From the records below, output exactly the lines running from the line containing "Task: Click the red 挂断 button in video call" through the line containing "Given: Close the font viewer window", and no others.

◆ AVAILABLE RECORDS:
- - -
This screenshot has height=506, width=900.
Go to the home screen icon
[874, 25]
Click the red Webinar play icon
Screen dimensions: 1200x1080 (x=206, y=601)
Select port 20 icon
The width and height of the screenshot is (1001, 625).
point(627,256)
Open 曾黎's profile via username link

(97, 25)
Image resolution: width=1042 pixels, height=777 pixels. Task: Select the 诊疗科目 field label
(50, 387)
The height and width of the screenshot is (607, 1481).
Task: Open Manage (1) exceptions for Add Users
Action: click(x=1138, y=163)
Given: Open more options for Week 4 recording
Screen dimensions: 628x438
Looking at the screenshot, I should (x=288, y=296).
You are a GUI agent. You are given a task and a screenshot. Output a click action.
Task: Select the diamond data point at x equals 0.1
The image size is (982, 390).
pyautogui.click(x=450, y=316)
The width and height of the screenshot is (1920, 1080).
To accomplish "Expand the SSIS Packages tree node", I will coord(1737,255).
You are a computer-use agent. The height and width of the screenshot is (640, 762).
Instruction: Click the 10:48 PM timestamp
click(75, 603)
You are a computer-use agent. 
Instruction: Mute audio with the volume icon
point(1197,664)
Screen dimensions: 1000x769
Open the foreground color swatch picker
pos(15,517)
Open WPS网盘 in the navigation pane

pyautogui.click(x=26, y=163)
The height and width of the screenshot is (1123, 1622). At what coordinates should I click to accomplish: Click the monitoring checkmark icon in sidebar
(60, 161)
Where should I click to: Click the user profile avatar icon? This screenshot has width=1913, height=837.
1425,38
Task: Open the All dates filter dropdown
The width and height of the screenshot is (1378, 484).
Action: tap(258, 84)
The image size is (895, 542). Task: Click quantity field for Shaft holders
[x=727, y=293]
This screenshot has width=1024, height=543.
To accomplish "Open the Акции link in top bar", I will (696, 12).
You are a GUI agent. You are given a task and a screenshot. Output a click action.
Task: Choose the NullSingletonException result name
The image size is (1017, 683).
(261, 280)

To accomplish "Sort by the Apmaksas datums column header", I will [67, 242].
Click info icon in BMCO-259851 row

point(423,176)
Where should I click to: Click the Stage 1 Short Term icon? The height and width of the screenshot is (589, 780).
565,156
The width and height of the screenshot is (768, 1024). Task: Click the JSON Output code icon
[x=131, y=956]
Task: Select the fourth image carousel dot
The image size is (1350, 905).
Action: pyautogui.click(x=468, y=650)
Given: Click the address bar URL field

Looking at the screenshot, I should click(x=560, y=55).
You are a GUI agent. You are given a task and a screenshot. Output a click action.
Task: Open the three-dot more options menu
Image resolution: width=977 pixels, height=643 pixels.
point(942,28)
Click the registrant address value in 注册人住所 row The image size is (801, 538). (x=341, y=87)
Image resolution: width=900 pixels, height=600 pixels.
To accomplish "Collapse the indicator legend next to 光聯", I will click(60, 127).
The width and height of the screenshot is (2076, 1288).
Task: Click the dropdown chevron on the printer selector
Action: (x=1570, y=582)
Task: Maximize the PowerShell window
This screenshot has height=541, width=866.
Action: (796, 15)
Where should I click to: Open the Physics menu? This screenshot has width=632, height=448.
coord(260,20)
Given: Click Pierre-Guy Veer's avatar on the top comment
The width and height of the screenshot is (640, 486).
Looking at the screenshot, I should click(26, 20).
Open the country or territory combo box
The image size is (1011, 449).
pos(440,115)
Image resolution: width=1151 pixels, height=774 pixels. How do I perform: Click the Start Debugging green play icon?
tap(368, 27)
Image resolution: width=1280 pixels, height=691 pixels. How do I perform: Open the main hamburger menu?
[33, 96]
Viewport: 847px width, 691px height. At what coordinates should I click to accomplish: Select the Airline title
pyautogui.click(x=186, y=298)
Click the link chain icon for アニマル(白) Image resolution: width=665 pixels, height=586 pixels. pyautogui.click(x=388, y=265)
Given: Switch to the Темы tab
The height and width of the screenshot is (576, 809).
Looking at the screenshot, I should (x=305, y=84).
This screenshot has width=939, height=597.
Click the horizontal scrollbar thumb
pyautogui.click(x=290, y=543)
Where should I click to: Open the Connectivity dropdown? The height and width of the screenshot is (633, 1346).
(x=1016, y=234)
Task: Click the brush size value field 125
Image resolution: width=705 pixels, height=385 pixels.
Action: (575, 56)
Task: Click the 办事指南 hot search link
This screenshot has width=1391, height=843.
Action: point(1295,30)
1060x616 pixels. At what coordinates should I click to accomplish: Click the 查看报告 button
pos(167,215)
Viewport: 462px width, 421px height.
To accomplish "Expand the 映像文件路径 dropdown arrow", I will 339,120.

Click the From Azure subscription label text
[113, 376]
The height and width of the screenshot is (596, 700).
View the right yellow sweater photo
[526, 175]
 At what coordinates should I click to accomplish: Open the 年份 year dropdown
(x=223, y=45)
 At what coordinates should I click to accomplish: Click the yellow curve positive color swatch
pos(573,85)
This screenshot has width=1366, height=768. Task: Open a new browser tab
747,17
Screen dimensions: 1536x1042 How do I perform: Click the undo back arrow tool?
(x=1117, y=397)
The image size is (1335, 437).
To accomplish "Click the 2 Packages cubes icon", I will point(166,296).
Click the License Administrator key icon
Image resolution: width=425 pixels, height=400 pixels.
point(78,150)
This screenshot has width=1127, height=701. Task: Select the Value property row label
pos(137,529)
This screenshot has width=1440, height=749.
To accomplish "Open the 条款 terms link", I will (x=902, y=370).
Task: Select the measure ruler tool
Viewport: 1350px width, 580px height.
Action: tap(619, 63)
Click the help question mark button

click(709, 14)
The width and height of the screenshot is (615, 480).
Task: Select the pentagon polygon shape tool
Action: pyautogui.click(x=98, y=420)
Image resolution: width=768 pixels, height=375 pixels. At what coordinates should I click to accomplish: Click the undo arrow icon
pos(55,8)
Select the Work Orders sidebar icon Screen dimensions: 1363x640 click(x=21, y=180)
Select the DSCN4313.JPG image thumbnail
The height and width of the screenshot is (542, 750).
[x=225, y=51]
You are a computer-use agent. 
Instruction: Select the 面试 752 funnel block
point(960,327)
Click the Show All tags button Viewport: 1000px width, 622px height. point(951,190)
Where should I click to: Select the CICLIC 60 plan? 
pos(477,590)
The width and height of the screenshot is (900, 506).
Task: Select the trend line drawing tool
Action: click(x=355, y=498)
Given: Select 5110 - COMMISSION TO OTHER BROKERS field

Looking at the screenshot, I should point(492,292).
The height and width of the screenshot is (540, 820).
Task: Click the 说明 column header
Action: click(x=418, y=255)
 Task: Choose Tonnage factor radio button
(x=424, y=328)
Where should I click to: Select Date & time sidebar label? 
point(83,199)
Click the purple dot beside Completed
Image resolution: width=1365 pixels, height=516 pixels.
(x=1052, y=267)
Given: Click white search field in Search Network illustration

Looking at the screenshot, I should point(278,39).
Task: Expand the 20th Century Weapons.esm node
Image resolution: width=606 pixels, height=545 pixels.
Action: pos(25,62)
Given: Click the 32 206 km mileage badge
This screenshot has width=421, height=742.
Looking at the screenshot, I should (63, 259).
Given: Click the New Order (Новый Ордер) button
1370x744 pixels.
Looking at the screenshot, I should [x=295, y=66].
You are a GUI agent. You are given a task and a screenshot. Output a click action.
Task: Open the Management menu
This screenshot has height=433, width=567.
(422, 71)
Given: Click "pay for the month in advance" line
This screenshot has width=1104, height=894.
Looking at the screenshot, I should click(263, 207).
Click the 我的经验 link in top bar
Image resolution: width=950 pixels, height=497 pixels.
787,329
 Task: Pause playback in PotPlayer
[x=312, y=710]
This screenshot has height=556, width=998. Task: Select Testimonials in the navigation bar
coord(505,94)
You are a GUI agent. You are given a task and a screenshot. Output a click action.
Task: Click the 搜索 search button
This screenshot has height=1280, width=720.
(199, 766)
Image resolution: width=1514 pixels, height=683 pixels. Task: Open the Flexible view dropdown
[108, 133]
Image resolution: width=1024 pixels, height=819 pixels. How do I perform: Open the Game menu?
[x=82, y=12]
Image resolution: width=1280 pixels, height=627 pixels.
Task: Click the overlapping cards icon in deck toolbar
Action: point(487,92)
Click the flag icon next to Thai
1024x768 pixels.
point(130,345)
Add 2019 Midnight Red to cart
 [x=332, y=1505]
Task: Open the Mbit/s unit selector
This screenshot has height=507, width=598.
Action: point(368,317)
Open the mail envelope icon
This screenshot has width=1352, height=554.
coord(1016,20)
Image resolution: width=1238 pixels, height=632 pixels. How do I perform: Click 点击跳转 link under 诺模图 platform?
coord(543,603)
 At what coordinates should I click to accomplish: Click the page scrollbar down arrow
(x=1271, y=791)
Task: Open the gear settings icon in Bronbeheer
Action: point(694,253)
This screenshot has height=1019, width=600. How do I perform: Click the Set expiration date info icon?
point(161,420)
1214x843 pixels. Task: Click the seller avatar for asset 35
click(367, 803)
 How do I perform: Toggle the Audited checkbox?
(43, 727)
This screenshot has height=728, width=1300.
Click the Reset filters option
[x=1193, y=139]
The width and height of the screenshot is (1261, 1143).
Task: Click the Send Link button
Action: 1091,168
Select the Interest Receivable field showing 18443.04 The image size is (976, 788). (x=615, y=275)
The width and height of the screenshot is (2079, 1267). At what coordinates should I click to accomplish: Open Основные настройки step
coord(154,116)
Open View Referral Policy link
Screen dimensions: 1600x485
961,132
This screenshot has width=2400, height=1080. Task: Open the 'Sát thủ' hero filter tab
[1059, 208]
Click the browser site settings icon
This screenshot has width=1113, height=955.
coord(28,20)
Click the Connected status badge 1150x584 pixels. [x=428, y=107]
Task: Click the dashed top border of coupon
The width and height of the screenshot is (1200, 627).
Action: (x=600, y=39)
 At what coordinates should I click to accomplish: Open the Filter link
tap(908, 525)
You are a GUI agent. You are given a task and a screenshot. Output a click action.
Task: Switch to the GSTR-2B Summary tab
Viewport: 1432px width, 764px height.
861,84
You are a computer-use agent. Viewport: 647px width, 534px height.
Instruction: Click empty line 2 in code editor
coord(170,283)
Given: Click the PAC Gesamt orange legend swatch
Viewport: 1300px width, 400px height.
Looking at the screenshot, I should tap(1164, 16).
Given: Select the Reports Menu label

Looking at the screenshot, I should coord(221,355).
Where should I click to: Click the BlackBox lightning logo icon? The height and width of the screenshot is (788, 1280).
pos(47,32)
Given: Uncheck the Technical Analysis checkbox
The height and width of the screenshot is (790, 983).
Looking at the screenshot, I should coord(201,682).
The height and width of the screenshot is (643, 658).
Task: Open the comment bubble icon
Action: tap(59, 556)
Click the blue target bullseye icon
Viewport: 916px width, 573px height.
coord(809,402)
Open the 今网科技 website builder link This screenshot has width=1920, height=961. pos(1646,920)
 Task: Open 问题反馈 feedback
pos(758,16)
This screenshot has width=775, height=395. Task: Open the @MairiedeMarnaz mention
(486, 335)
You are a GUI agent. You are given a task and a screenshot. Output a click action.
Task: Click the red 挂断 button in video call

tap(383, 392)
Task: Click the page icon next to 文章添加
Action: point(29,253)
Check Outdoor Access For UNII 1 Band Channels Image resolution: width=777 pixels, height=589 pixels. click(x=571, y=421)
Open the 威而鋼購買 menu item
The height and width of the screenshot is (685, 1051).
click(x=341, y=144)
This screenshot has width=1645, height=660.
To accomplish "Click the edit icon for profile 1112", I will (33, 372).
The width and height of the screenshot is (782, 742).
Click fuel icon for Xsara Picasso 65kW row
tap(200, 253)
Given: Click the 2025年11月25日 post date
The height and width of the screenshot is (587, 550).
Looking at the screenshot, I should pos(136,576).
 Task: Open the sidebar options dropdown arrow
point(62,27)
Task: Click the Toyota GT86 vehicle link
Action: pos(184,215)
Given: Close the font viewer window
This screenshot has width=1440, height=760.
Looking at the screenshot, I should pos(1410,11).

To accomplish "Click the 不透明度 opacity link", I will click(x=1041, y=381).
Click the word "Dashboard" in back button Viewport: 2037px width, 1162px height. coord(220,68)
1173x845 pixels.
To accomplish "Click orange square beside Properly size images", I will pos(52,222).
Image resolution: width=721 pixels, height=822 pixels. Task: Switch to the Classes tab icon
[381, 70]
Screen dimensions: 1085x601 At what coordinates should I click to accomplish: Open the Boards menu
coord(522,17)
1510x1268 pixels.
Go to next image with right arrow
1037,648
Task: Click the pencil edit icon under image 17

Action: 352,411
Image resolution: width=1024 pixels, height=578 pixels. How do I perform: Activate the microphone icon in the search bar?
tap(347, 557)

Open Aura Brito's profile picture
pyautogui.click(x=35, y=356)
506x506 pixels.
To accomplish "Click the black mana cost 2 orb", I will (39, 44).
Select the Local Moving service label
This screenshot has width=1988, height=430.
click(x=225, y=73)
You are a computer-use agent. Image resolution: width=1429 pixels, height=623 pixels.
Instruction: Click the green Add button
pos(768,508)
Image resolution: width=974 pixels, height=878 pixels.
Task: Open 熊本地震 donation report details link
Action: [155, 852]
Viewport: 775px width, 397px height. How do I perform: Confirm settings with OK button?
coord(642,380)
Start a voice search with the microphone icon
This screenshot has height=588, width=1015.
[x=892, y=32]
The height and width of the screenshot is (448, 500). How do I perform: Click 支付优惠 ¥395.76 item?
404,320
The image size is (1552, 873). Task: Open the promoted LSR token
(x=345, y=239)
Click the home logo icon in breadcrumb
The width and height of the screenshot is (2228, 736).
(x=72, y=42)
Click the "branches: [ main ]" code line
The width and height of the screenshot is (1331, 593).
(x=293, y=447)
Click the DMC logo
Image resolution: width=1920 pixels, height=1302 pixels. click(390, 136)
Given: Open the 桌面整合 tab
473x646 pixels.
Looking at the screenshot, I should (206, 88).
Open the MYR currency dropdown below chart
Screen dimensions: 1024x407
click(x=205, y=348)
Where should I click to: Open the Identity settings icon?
- - -
◆ EXERCISE ANSWER:
Task: Click the red 挂断 button in video call

tap(383, 392)
Task: Click the page icon next to 文章添加
Action: point(29,253)
Check Outdoor Access For UNII 1 Band Channels Image resolution: width=777 pixels, height=589 pixels. click(x=571, y=421)
Open the 威而鋼購買 menu item
The height and width of the screenshot is (685, 1051).
click(x=341, y=144)
This screenshot has width=1645, height=660.
To accomplish "Click the edit icon for profile 1112", I will (33, 372).
The width and height of the screenshot is (782, 742).
Click fuel icon for Xsara Picasso 65kW row
tap(200, 253)
Given: Click the 2025年11月25日 post date
The height and width of the screenshot is (587, 550).
Looking at the screenshot, I should pos(136,576).
 Task: Open the sidebar options dropdown arrow
point(62,27)
Task: Click the Toyota GT86 vehicle link
Action: pos(184,215)
Given: Close the font viewer window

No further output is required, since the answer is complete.